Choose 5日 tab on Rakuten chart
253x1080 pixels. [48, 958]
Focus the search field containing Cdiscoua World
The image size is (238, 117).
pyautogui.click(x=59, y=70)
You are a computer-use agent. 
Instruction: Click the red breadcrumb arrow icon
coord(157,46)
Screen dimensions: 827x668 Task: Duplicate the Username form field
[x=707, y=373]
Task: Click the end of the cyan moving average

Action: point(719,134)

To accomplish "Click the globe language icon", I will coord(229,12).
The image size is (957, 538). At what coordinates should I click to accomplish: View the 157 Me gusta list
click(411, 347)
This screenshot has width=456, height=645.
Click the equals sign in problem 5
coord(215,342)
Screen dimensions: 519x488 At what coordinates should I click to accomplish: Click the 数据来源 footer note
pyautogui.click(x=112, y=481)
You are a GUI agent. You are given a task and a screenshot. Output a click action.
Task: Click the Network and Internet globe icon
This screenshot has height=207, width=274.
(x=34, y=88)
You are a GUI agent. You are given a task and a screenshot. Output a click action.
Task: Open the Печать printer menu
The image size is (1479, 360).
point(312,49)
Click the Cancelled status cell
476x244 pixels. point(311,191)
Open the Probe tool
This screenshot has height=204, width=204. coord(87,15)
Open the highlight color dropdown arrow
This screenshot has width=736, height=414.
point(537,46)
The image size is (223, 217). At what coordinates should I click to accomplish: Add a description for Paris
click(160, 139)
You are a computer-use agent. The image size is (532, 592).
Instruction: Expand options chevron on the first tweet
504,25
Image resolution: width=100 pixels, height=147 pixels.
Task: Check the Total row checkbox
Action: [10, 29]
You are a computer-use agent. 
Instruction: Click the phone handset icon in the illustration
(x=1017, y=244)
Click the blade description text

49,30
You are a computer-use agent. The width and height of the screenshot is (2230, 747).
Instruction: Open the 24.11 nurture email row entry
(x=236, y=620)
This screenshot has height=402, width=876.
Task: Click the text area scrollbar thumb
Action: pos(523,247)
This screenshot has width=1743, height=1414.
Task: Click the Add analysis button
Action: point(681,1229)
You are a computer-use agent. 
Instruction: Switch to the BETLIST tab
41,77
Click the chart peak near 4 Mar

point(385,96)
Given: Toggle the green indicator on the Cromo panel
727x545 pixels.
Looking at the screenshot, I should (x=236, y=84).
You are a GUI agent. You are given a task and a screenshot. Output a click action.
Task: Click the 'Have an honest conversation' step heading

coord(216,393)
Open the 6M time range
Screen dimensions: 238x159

+---+

Each entry above has to be duplicated exactly as it stands.

Choose 5日 tab on Rakuten chart
253x1080 pixels. [48, 958]
Focus the search field containing Cdiscoua World
The image size is (238, 117).
pyautogui.click(x=59, y=70)
You are a computer-use agent. 
Instruction: Click the red breadcrumb arrow icon
coord(157,46)
Screen dimensions: 827x668 Task: Duplicate the Username form field
[x=707, y=373]
Task: Click the end of the cyan moving average

Action: point(719,134)

To accomplish "Click the globe language icon", I will coord(229,12).
The image size is (957, 538). At what coordinates should I click to accomplish: View the 157 Me gusta list
click(411, 347)
This screenshot has width=456, height=645.
Click the equals sign in problem 5
coord(215,342)
Screen dimensions: 519x488 At what coordinates should I click to accomplish: Click the 数据来源 footer note
pyautogui.click(x=112, y=481)
You are a GUI agent. You are given a task and a screenshot. Output a click action.
Task: Click the Network and Internet globe icon
This screenshot has height=207, width=274.
(x=34, y=88)
You are a GUI agent. You are given a task and a screenshot. Output a click action.
Task: Open the Печать printer menu
The image size is (1479, 360).
point(312,49)
Click the Cancelled status cell
476x244 pixels. point(311,191)
Open the Probe tool
This screenshot has height=204, width=204. coord(87,15)
Open the highlight color dropdown arrow
This screenshot has width=736, height=414.
point(537,46)
The image size is (223, 217). At what coordinates should I click to accomplish: Add a description for Paris
click(160, 139)
You are a computer-use agent. The image size is (532, 592).
Instruction: Expand options chevron on the first tweet
504,25
Image resolution: width=100 pixels, height=147 pixels.
Task: Check the Total row checkbox
Action: [10, 29]
You are a computer-use agent. 
Instruction: Click the phone handset icon in the illustration
(x=1017, y=244)
Click the blade description text

49,30
You are a computer-use agent. The width and height of the screenshot is (2230, 747).
Instruction: Open the 24.11 nurture email row entry
(x=236, y=620)
This screenshot has height=402, width=876.
Task: Click the text area scrollbar thumb
Action: pos(523,247)
This screenshot has width=1743, height=1414.
Task: Click the Add analysis button
Action: point(681,1229)
You are a computer-use agent. 
Instruction: Switch to the BETLIST tab
41,77
Click the chart peak near 4 Mar

point(385,96)
Given: Toggle the green indicator on the Cromo panel
727x545 pixels.
Looking at the screenshot, I should (x=236, y=84).
You are a GUI agent. You are given a task and a screenshot. Output a click action.
Task: Click the 'Have an honest conversation' step heading

coord(216,393)
Open the 6M time range
Screen dimensions: 238x159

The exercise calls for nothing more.